• **Given request**
Format the data below as a numbered list, one item per line, leaving out any blank lines.

• **Record extracts**

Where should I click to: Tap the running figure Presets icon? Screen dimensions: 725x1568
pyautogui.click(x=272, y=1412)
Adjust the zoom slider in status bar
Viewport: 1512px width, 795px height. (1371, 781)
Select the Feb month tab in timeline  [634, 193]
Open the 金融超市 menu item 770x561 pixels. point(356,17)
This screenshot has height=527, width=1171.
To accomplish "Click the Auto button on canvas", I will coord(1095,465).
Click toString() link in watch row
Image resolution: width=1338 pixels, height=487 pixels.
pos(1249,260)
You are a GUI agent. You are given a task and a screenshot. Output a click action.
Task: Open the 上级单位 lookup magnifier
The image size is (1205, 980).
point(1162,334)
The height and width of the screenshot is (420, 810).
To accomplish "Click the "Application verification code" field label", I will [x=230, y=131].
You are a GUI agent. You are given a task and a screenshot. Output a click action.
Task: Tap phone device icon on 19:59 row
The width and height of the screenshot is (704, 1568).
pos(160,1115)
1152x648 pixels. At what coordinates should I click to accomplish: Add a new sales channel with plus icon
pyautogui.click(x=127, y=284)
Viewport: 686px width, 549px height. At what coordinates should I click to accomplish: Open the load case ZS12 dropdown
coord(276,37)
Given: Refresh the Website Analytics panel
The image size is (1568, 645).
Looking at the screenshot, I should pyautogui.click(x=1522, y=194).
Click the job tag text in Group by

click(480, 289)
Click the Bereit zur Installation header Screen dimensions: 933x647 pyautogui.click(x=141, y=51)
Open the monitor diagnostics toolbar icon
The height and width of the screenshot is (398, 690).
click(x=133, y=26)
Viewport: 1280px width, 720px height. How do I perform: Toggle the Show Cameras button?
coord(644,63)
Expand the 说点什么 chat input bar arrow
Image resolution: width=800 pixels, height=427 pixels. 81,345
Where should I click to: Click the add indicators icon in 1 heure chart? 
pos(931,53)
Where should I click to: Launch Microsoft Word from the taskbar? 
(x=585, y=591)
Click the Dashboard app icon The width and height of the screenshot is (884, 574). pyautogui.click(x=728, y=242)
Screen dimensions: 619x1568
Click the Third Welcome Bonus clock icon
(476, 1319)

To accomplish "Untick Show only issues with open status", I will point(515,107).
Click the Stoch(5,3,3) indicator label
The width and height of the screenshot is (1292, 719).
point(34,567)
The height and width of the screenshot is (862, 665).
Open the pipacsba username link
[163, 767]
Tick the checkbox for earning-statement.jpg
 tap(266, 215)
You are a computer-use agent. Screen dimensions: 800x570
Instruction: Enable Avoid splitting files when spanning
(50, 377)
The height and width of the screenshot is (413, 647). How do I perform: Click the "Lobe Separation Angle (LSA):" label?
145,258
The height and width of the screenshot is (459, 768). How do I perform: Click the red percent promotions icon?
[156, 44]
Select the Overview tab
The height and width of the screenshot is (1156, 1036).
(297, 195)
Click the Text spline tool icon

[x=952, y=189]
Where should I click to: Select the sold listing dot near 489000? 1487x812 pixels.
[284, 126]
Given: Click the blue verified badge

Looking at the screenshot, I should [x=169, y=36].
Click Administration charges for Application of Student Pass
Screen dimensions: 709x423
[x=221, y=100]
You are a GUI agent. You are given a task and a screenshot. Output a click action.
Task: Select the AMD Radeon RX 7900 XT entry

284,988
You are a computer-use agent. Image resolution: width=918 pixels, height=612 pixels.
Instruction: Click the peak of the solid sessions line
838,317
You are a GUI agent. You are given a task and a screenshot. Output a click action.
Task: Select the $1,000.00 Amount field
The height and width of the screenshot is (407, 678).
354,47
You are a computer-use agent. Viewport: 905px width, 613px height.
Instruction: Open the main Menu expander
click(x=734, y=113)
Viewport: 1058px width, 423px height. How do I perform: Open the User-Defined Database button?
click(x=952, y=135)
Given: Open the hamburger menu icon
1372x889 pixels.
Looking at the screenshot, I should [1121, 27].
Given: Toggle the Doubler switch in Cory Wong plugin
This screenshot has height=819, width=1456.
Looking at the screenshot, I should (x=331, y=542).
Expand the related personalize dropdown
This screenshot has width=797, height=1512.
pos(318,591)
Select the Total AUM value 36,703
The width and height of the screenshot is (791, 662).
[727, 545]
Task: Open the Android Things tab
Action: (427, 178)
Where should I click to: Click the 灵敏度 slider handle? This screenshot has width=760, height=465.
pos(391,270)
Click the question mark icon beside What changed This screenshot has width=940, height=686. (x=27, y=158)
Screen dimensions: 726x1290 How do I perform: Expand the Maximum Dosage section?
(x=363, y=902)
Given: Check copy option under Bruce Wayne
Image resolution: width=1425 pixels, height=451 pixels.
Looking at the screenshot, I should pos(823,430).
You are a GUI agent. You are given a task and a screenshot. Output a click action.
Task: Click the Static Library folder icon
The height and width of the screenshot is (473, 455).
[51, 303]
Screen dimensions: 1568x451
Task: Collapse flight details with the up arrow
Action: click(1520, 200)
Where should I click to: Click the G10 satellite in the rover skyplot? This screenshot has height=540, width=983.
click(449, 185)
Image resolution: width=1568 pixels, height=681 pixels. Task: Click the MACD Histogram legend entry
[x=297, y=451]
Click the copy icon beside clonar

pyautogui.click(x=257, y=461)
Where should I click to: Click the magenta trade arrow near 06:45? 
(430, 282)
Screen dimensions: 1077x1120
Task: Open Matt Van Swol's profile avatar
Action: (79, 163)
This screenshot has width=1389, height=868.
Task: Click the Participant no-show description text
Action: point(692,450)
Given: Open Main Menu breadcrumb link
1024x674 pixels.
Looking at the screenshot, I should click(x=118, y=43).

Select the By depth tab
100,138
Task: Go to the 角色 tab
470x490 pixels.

• **Exercise answer**
1. Where should I click to: Tap the running figure Presets icon? Screen dimensions: 725x1568
2. pyautogui.click(x=272, y=1412)
3. Adjust the zoom slider in status bar
4. Viewport: 1512px width, 795px height. (1371, 781)
5. Select the Feb month tab in timeline  [634, 193]
6. Open the 金融超市 menu item 770x561 pixels. point(356,17)
7. This screenshot has height=527, width=1171.
8. To accomplish "Click the Auto button on canvas", I will coord(1095,465).
9. Click toString() link in watch row
10. Image resolution: width=1338 pixels, height=487 pixels.
11. pos(1249,260)
12. You are a GUI agent. You are given a task and a screenshot. Output a click action.
13. Task: Open the 上级单位 lookup magnifier
14. The image size is (1205, 980).
15. point(1162,334)
16. The height and width of the screenshot is (420, 810).
17. To accomplish "Click the "Application verification code" field label", I will [x=230, y=131].
18. You are a GUI agent. You are given a task and a screenshot. Output a click action.
19. Task: Tap phone device icon on 19:59 row
20. The width and height of the screenshot is (704, 1568).
21. pos(160,1115)
22. 1152x648 pixels. At what coordinates should I click to accomplish: Add a new sales channel with plus icon
23. pyautogui.click(x=127, y=284)
24. Viewport: 686px width, 549px height. At what coordinates should I click to accomplish: Open the load case ZS12 dropdown
25. coord(276,37)
26. Given: Refresh the Website Analytics panel
27. The image size is (1568, 645).
28. Looking at the screenshot, I should pyautogui.click(x=1522, y=194).
29. Click the job tag text in Group by
30. click(480, 289)
31. Click the Bereit zur Installation header Screen dimensions: 933x647 pyautogui.click(x=141, y=51)
32. Open the monitor diagnostics toolbar icon
33. The height and width of the screenshot is (398, 690).
34. click(x=133, y=26)
35. Viewport: 1280px width, 720px height. How do I perform: Toggle the Show Cameras button?
36. coord(644,63)
37. Expand the 说点什么 chat input bar arrow
38. Image resolution: width=800 pixels, height=427 pixels. 81,345
39. Where should I click to: Click the add indicators icon in 1 heure chart? 
40. pos(931,53)
41. Where should I click to: Launch Microsoft Word from the taskbar? 
42. (x=585, y=591)
43. Click the Dashboard app icon The width and height of the screenshot is (884, 574). pyautogui.click(x=728, y=242)
44. Screen dimensions: 619x1568
45. Click the Third Welcome Bonus clock icon
46. (476, 1319)
47. To accomplish "Untick Show only issues with open status", I will point(515,107).
48. Click the Stoch(5,3,3) indicator label
49. The width and height of the screenshot is (1292, 719).
50. point(34,567)
51. The height and width of the screenshot is (862, 665).
52. Open the pipacsba username link
53. [163, 767]
54. Tick the checkbox for earning-statement.jpg
55.  tap(266, 215)
56. You are a computer-use agent. Screen dimensions: 800x570
57. Instruction: Enable Avoid splitting files when spanning
58. (50, 377)
59. The height and width of the screenshot is (413, 647). How do I perform: Click the "Lobe Separation Angle (LSA):" label?
60. 145,258
61. The height and width of the screenshot is (459, 768). How do I perform: Click the red percent promotions icon?
62. [156, 44]
63. Select the Overview tab
64. The height and width of the screenshot is (1156, 1036).
65. (297, 195)
66. Click the Text spline tool icon
67. [x=952, y=189]
68. Where should I click to: Select the sold listing dot near 489000? 1487x812 pixels.
69. [284, 126]
70. Given: Click the blue verified badge
71. Looking at the screenshot, I should [x=169, y=36].
72. Click Administration charges for Application of Student Pass
73. Screen dimensions: 709x423
74. [x=221, y=100]
75. You are a GUI agent. You are given a task and a screenshot. Output a click action.
76. Task: Select the AMD Radeon RX 7900 XT entry
77. 284,988
78. You are a computer-use agent. Image resolution: width=918 pixels, height=612 pixels.
79. Instruction: Click the peak of the solid sessions line
80. 838,317
81. You are a GUI agent. You are given a task and a screenshot. Output a click action.
82. Task: Select the $1,000.00 Amount field
83. The height and width of the screenshot is (407, 678).
84. 354,47
85. You are a computer-use agent. Viewport: 905px width, 613px height.
86. Instruction: Open the main Menu expander
87. click(x=734, y=113)
88. Viewport: 1058px width, 423px height. How do I perform: Open the User-Defined Database button?
89. click(x=952, y=135)
90. Given: Open the hamburger menu icon
91. 1372x889 pixels.
92. Looking at the screenshot, I should [1121, 27].
93. Given: Toggle the Doubler switch in Cory Wong plugin
94. This screenshot has height=819, width=1456.
95. Looking at the screenshot, I should (x=331, y=542).
96. Expand the related personalize dropdown
97. This screenshot has width=797, height=1512.
98. pos(318,591)
99. Select the Total AUM value 36,703
100. The width and height of the screenshot is (791, 662).
101. [727, 545]
102. Task: Open the Android Things tab
103. Action: (427, 178)
104. Where should I click to: Click the 灵敏度 slider handle? This screenshot has width=760, height=465.
105. pos(391,270)
106. Click the question mark icon beside What changed This screenshot has width=940, height=686. (x=27, y=158)
107. Screen dimensions: 726x1290 How do I perform: Expand the Maximum Dosage section?
108. (x=363, y=902)
109. Given: Check copy option under Bruce Wayne
110. Image resolution: width=1425 pixels, height=451 pixels.
111. Looking at the screenshot, I should pos(823,430).
112. You are a GUI agent. You are given a task and a screenshot. Output a click action.
113. Task: Click the Static Library folder icon
114. The height and width of the screenshot is (473, 455).
115. [51, 303]
116. Screen dimensions: 1568x451
117. Task: Collapse flight details with the up arrow
118. Action: click(1520, 200)
119. Where should I click to: Click the G10 satellite in the rover skyplot? This screenshot has height=540, width=983.
120. click(449, 185)
121. Image resolution: width=1568 pixels, height=681 pixels. Task: Click the MACD Histogram legend entry
122. [x=297, y=451]
123. Click the copy icon beside clonar
124. pyautogui.click(x=257, y=461)
125. Where should I click to: Click the magenta trade arrow near 06:45? 
126. (430, 282)
127. Screen dimensions: 1077x1120
128. Task: Open Matt Van Swol's profile avatar
129. Action: (79, 163)
130. This screenshot has width=1389, height=868.
131. Task: Click the Participant no-show description text
132. Action: point(692,450)
133. Given: Open Main Menu breadcrumb link
134. 1024x674 pixels.
135. Looking at the screenshot, I should click(x=118, y=43).
136. Select the By depth tab
137. 100,138
138. Task: Go to the 角色 tab
139. 470x490 pixels.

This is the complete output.